Il est très difficile de faire accepter des idées scientifiques nouvelles ...
D'EMBLEE, LES AUTORITES MEDICALES M'ATTAQUENT
Les premiers articles avaient paru le 14 mars 1968. Le 18 mars, par voie de presse, un professeur de neurologie parisien, considéré à l’époque comme le plus grand spécialiste français de la Sclérose en Plaques, mit en garde les malades contre moi et ma thérapeutique.
Ce professeur, Président du Comité Scientifique du Comité National de la Sclérose en Plaques, ignorait qui j’étais, en quoi consistait mon traitement et quels étaient les résultats obtenus par mes malades. A l’époque je pouvais présenter plus de 400 malades améliorés, rhumatisants ou sclérosés en plaques.
Immédiatement, j'ai écrit à ce neurologue et lui ai demandé de constituer une Commission d'Enquête qui pourrait examiner mes malades. Proposition qu’il refusa.
J’ai alors écrit au Ministère de la Santé et formulé une demande identique. Ma lettre est restée sans réponse.
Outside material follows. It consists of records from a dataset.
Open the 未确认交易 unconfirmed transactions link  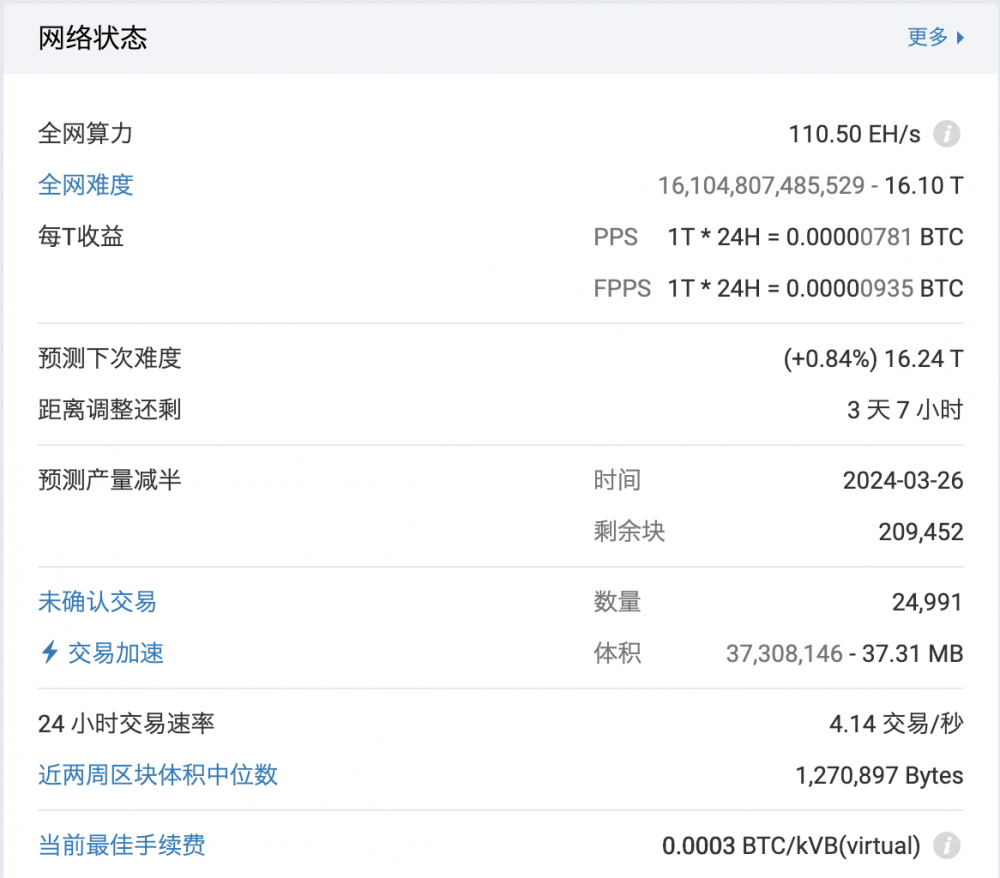tap(96, 601)
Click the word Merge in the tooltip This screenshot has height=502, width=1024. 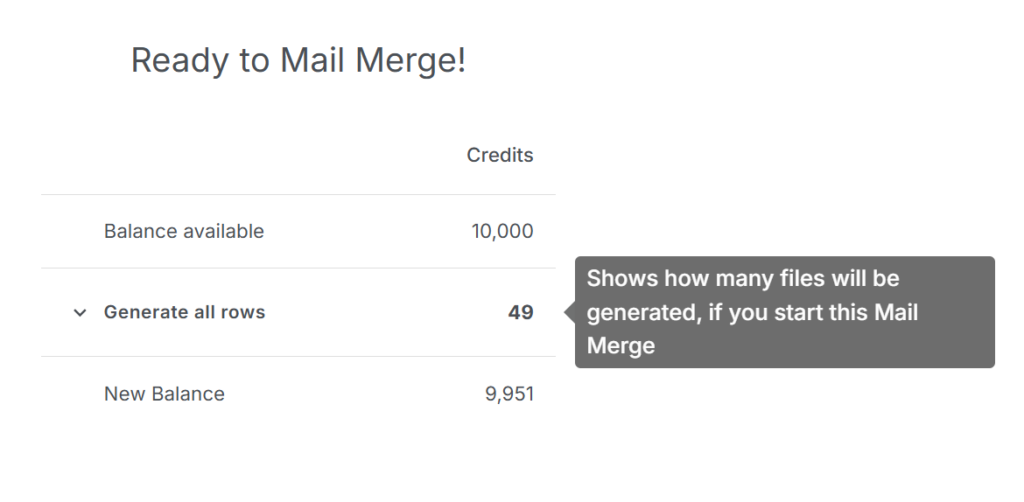tap(620, 346)
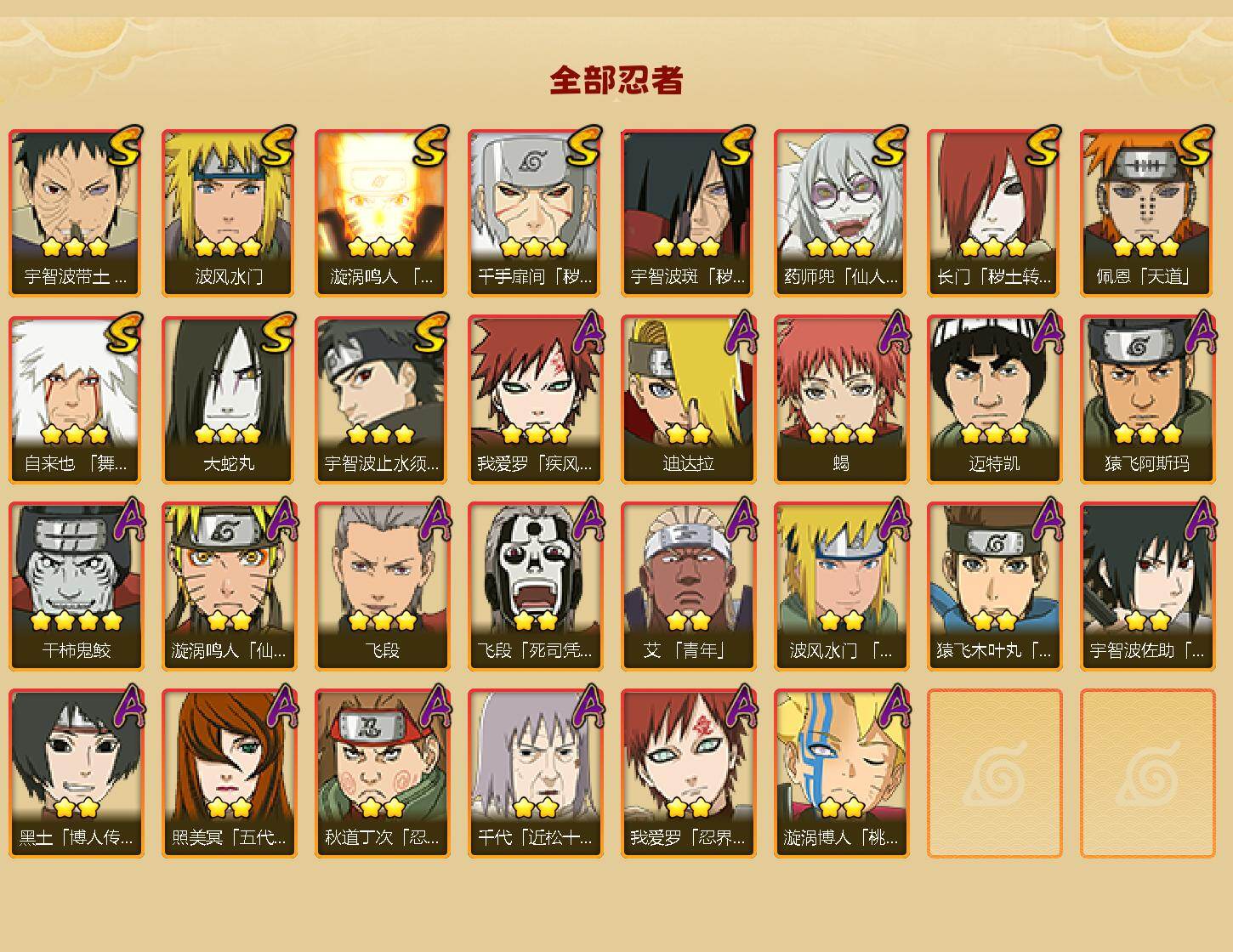Open the 大蛇丸 ninja card
Screen dimensions: 1233x952
coord(229,400)
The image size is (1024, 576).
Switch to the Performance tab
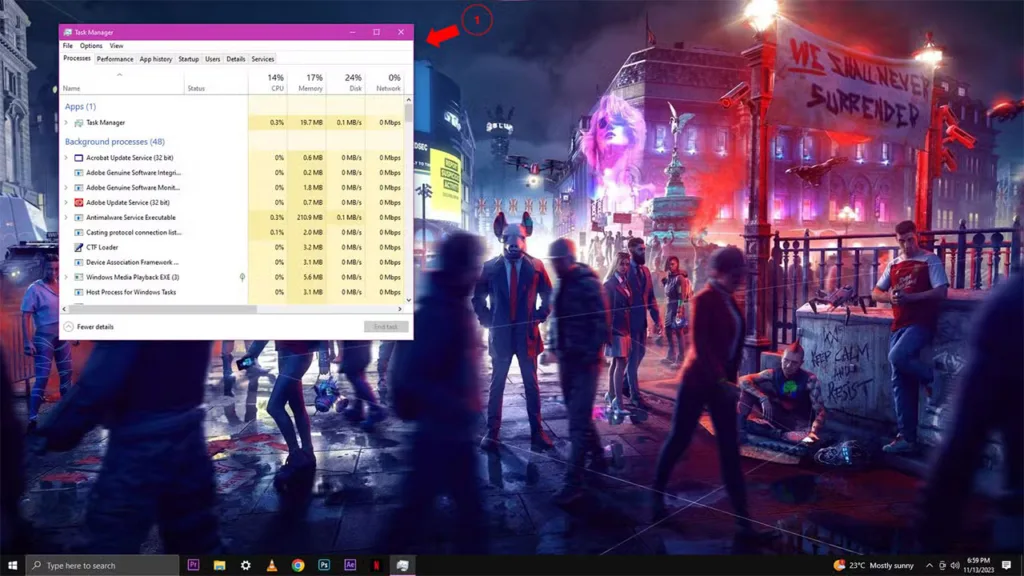point(115,59)
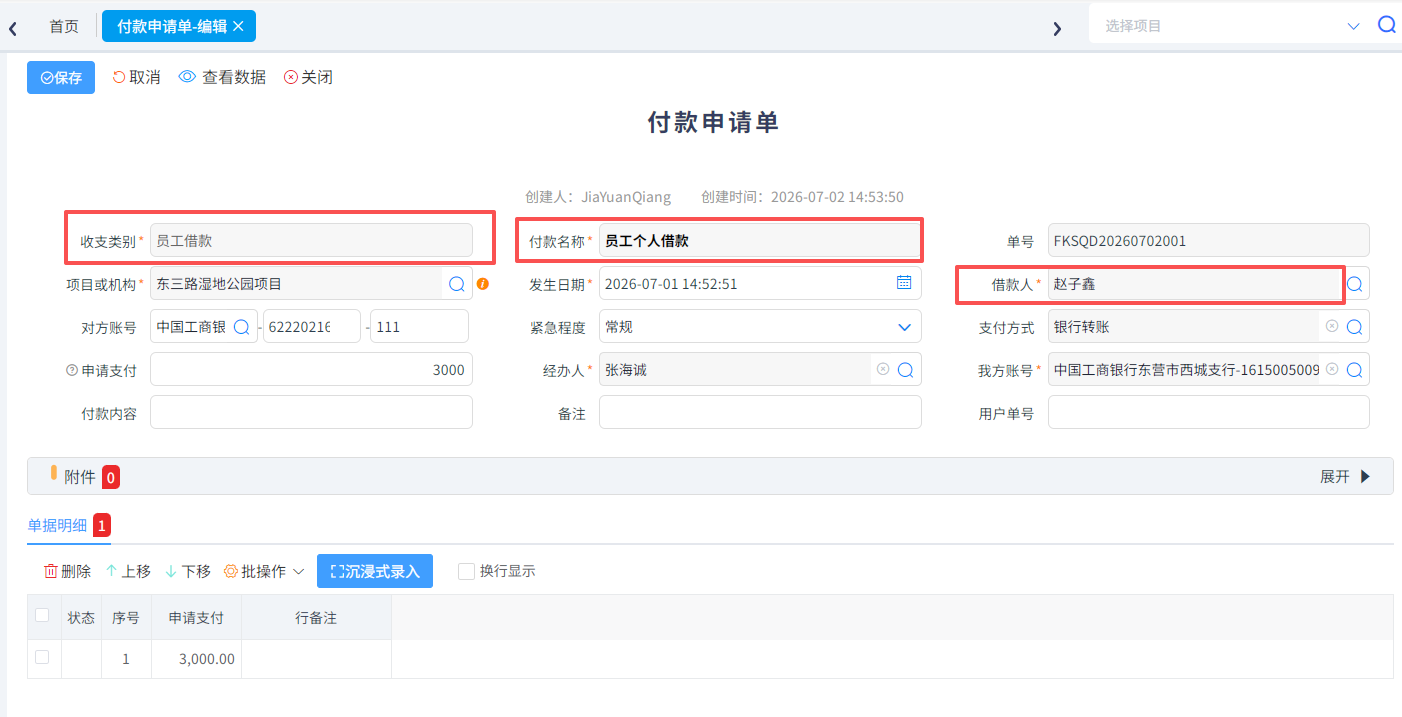This screenshot has height=717, width=1402.
Task: Click the 沉浸式录入 button
Action: (x=375, y=571)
Le 3 avril 1968, j’ai été convoqué au siège du Conseil de l’Ordre des Médecins des Alpes-Maritimes où j’ai été reçu par son Président et les 17 membres de son Conseil.
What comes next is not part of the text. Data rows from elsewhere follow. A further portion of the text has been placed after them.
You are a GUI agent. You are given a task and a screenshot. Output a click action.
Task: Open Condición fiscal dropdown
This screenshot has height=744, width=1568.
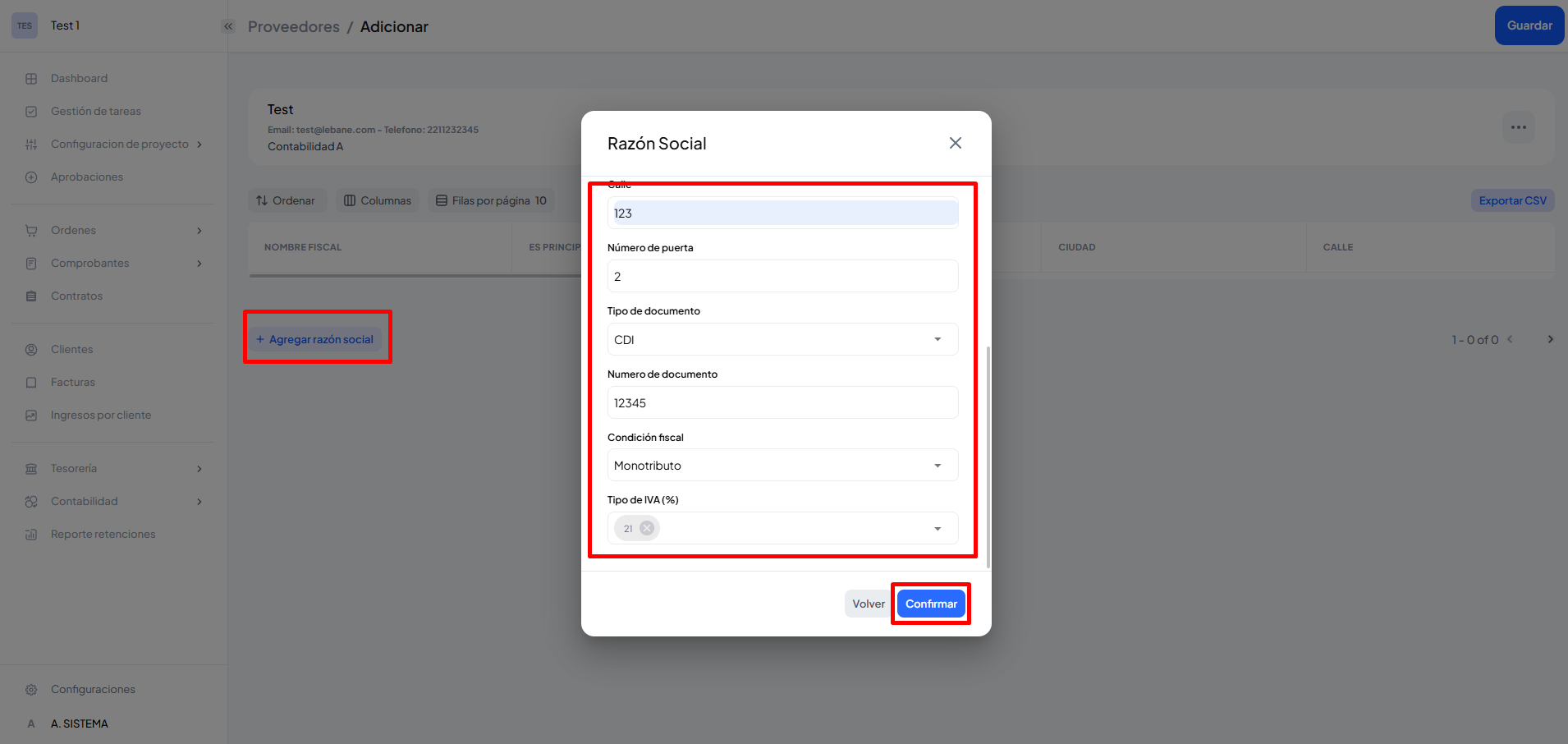[938, 466]
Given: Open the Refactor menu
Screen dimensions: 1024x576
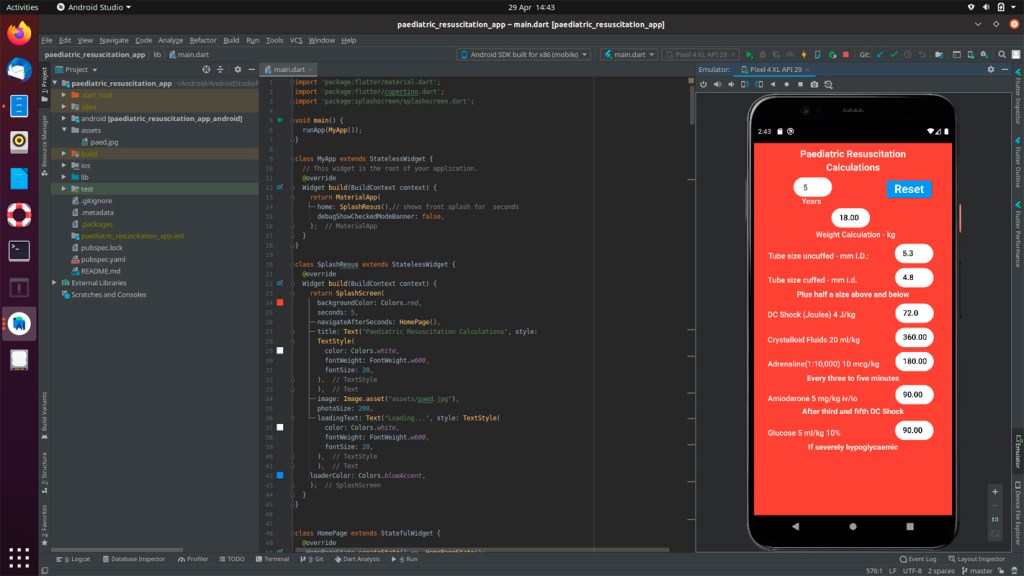Looking at the screenshot, I should pos(203,40).
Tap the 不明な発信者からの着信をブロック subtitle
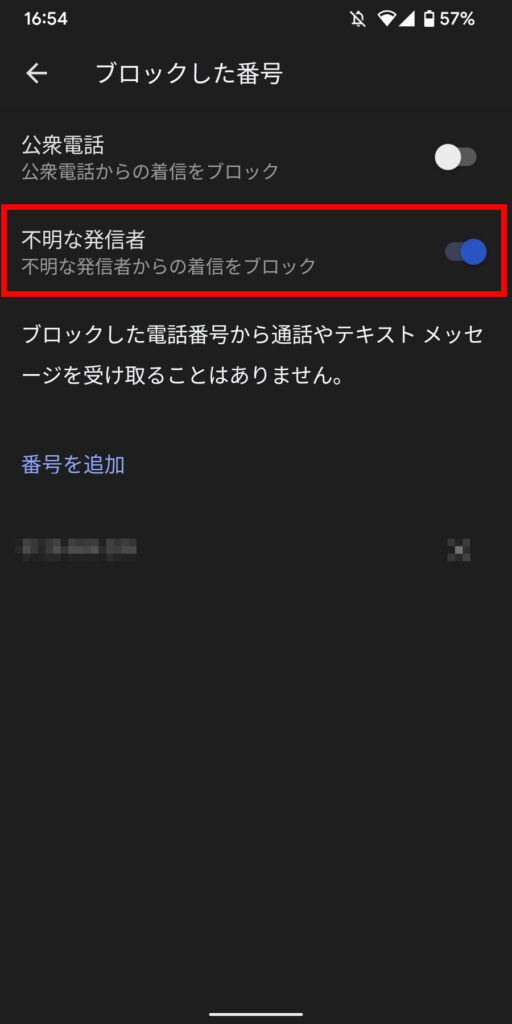Image resolution: width=512 pixels, height=1024 pixels. (x=168, y=266)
Immédiatement le Président m’a agressé. En brandissant des articles parus récemment, il m’accusa d’avoir fourni à des journalistes des explications sur mon traitement. Ce qui était inexact.
Lui ayant fait remarquer que ces articles contenaient les témoignages de plusieurs de mes patients satisfaits de suivre mon traitement, il me répondit que mes malades et les améliorations qu’ils avaient constatées ne l’intéressaient pas.
Après cette stupéfiante réponse de la part d’un médecin, ce sont les 17 membres du Conseil qui, les uns après les autres, m’accablèrent en évoquant uniquement le problème de la publicité. Aucun de ces médecins ne m’a demandé des explications sur mon traitement et ses résultats.
Sans répondre à leurs attaques, j’ai assisté, interloqué, au déchaînement de ces médecins, manifestement animés par la haine à mon égard.
Quand ils eurent fini de m’accabler, le Président reprit la parole.
Il m’accusa alors "de porter ombrage à l’honneur de ma famille, de la médecine niçoise et de la médecine française."
A l’époque, mon père médecin généraliste était installé à Nice depuis une cinquantaine d’années. Mon frère aîné, pédiatre, marié à une gynécologue, et mon épouse, chirurgien dentiste, étaient également installés à Nice.
A la fin de cette réunion, le Président m’informa que, compte tenu des très graves fautes que j’avais commises, je serais traduit devant le Conseil Régional Provence Côte-d’Azur Corse, à Marseille, juridiction chargée de juger les médecins de la région qui avaient gravement enfreint les règles du Code de Déontologie.